Task requirements:
Return an exact copy of the data, starting at its first line and ending at the line that contains "1568x724 pixels.", minus any pictures.

━━ Information

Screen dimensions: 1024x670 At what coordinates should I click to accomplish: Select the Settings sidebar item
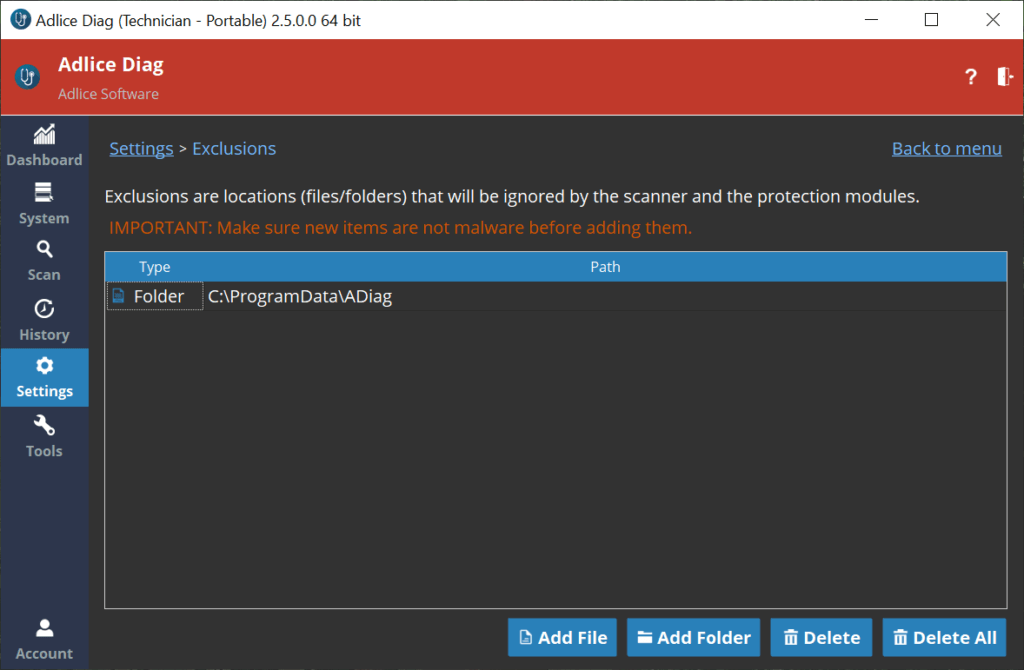pyautogui.click(x=44, y=377)
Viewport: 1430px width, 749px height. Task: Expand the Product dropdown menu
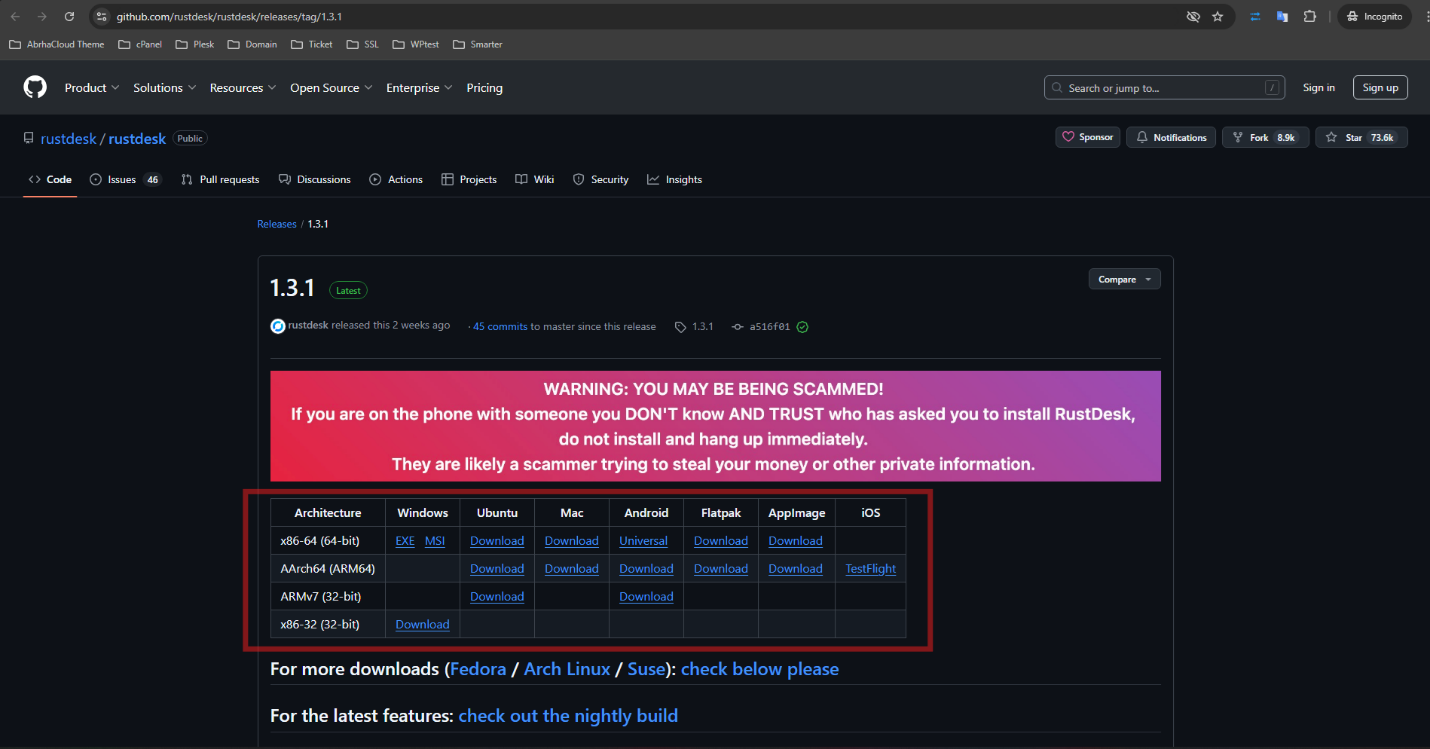tap(92, 88)
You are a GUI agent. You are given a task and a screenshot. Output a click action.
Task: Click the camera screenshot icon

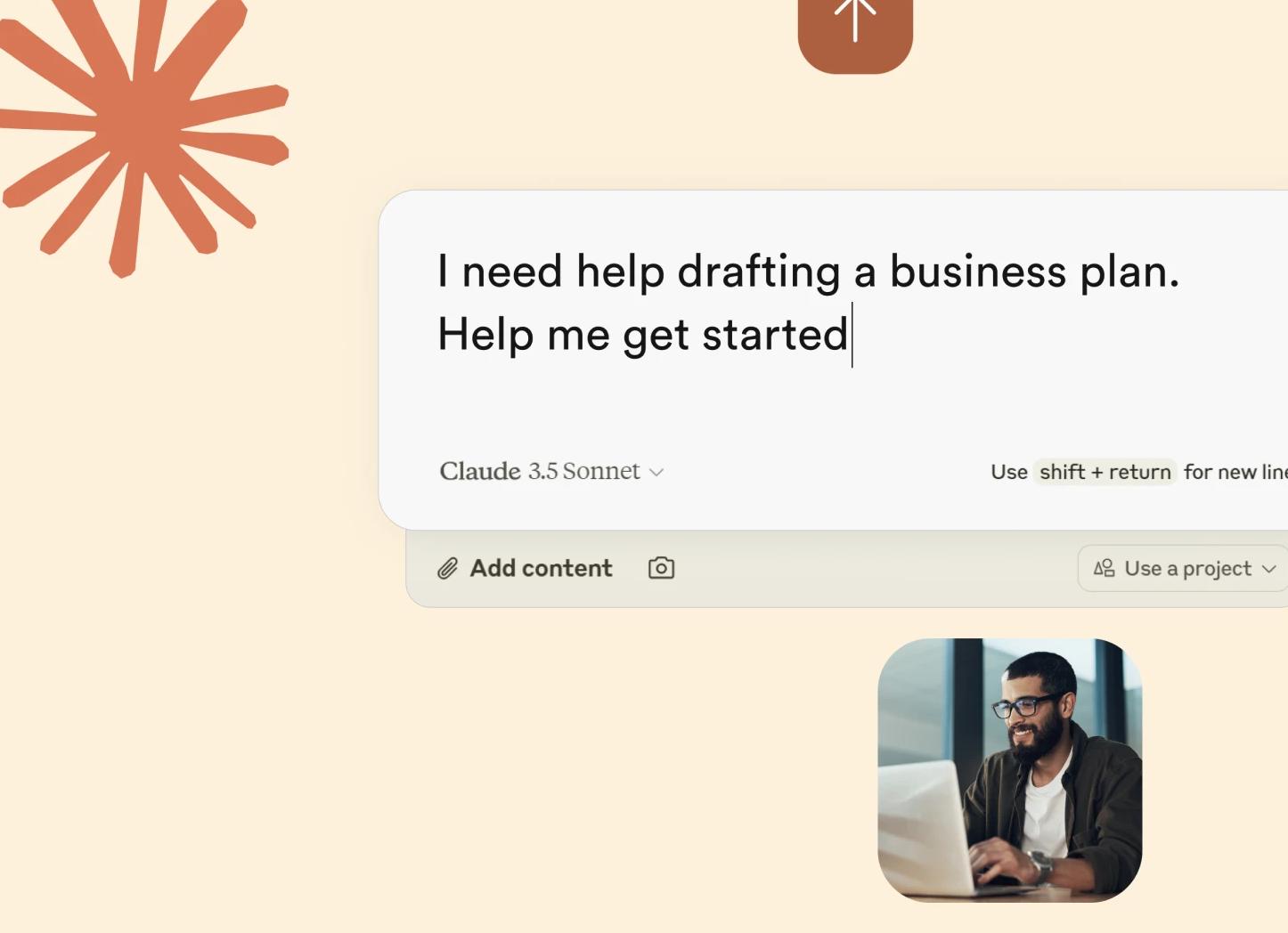(661, 568)
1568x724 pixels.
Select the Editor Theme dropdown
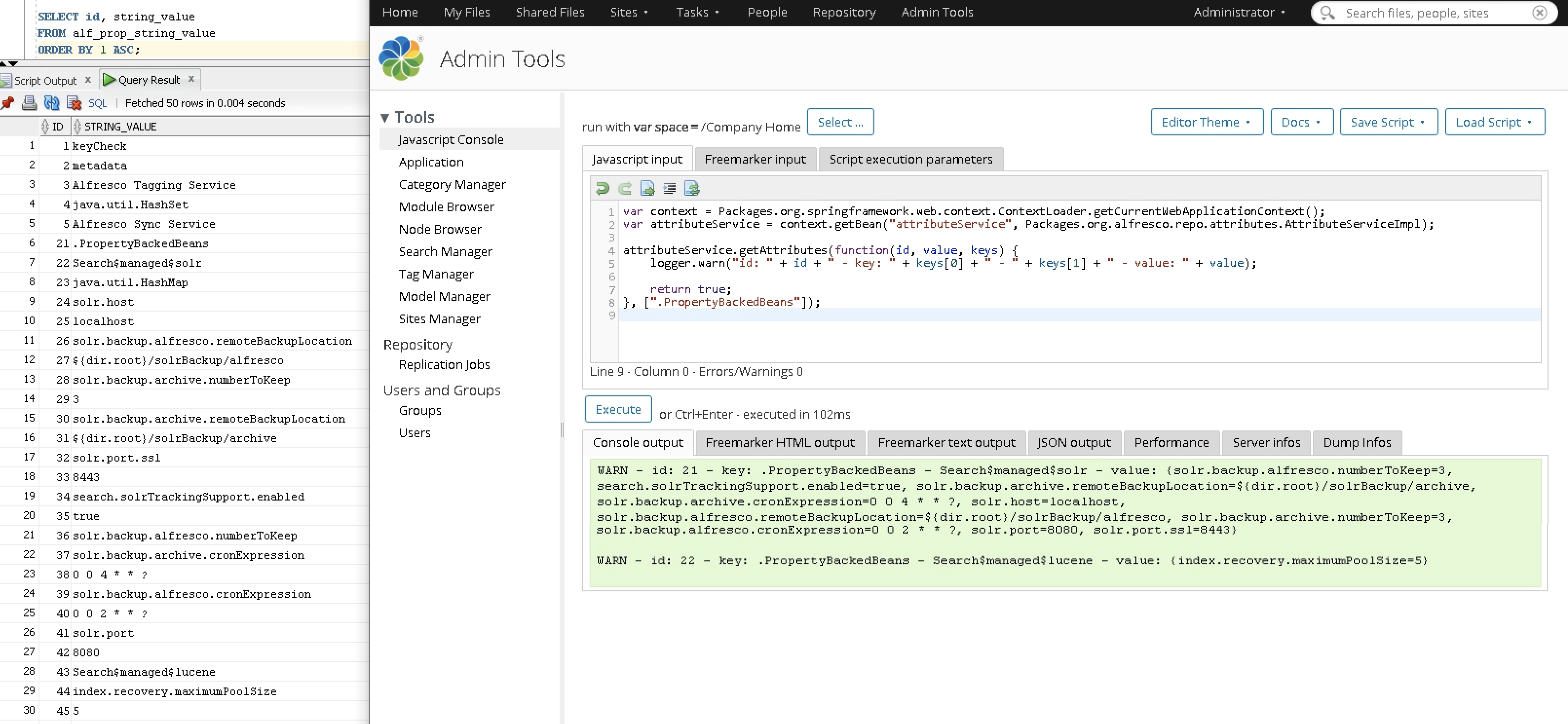(1205, 122)
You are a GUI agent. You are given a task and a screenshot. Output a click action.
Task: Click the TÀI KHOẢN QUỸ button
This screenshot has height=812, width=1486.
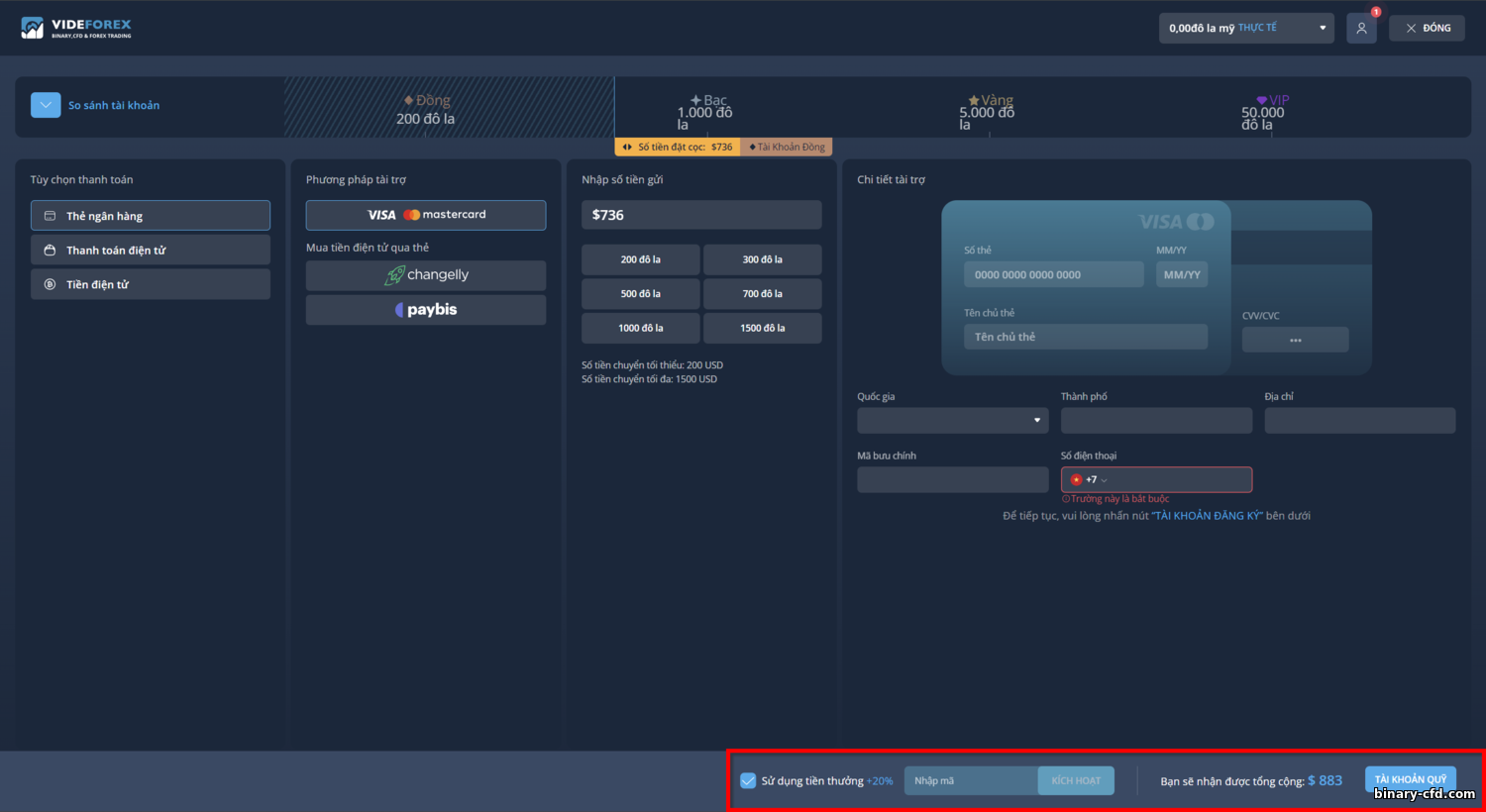[1410, 779]
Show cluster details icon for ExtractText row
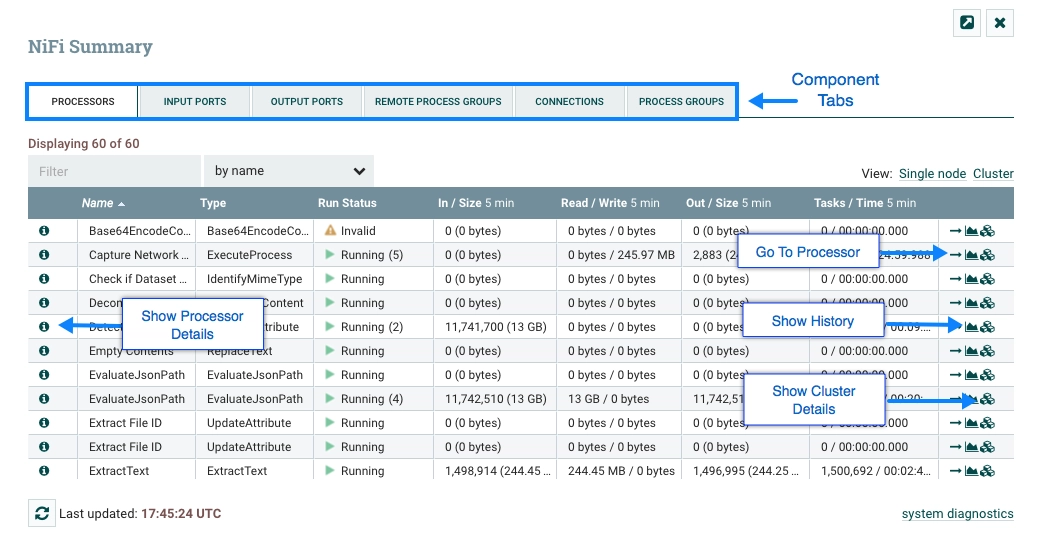The image size is (1043, 547). (988, 470)
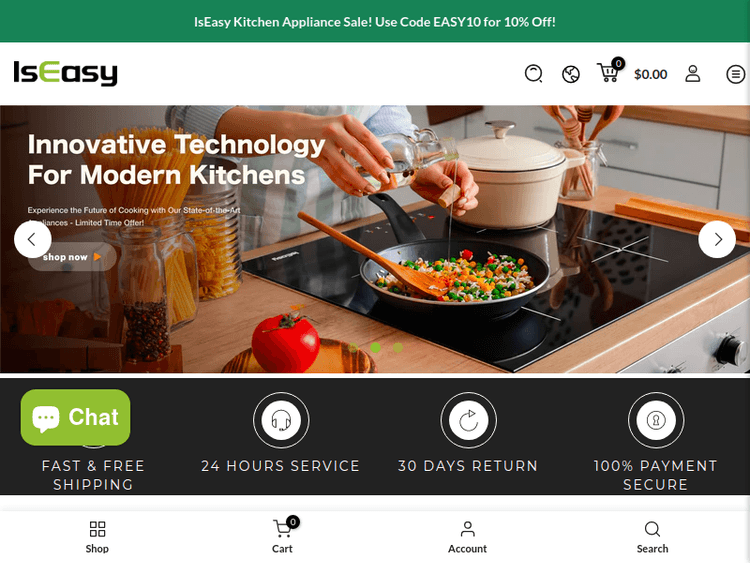Viewport: 750px width, 563px height.
Task: Click the 24 Hours Service headset icon
Action: 281,420
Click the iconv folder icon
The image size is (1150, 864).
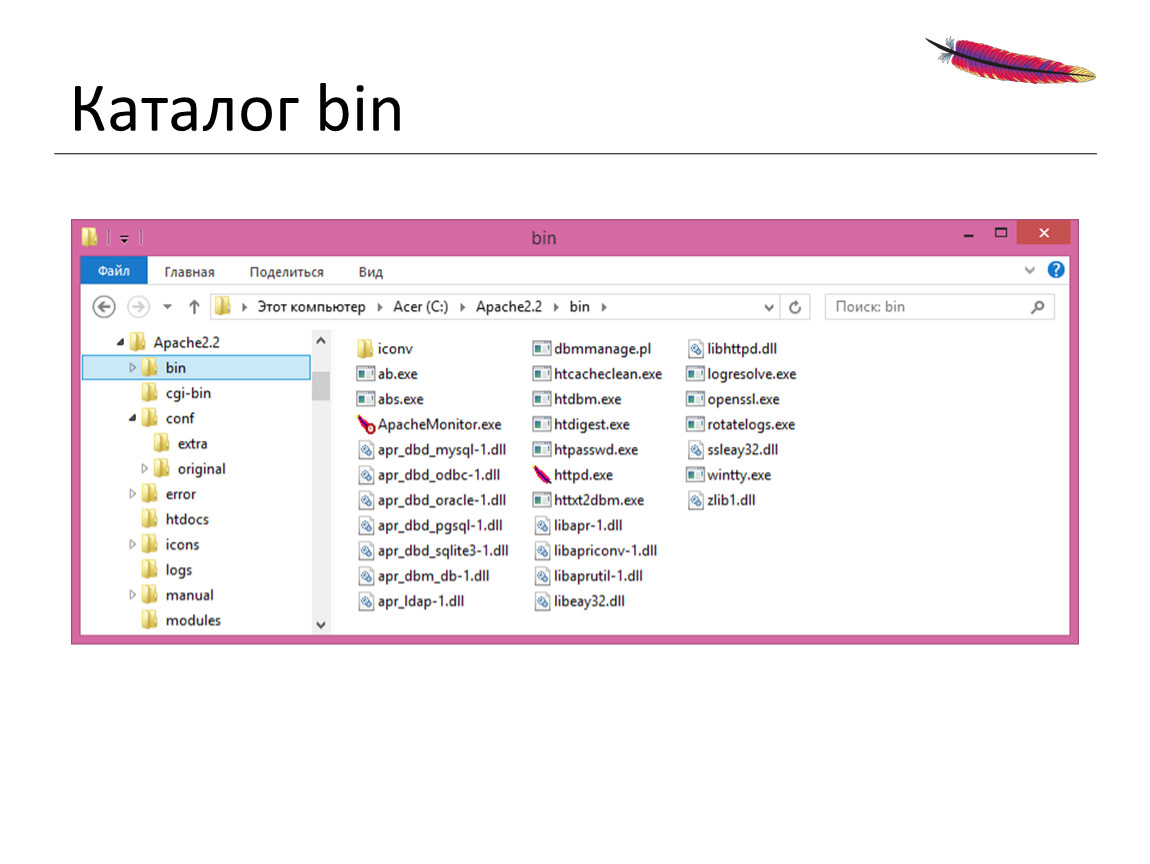click(366, 349)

━━━━

Result for this exercise:
Screen dimensions: 1024x670 At what coordinates should I click to accomplish: Select the Settings sidebar item
pyautogui.click(x=44, y=377)
Viewport: 1430px width, 749px height. Task: Expand the Product dropdown menu
tap(92, 88)
You are a GUI agent. You are given a task and a screenshot. Output a click action.
Task: Click the camera screenshot icon

(661, 568)
1568x724 pixels.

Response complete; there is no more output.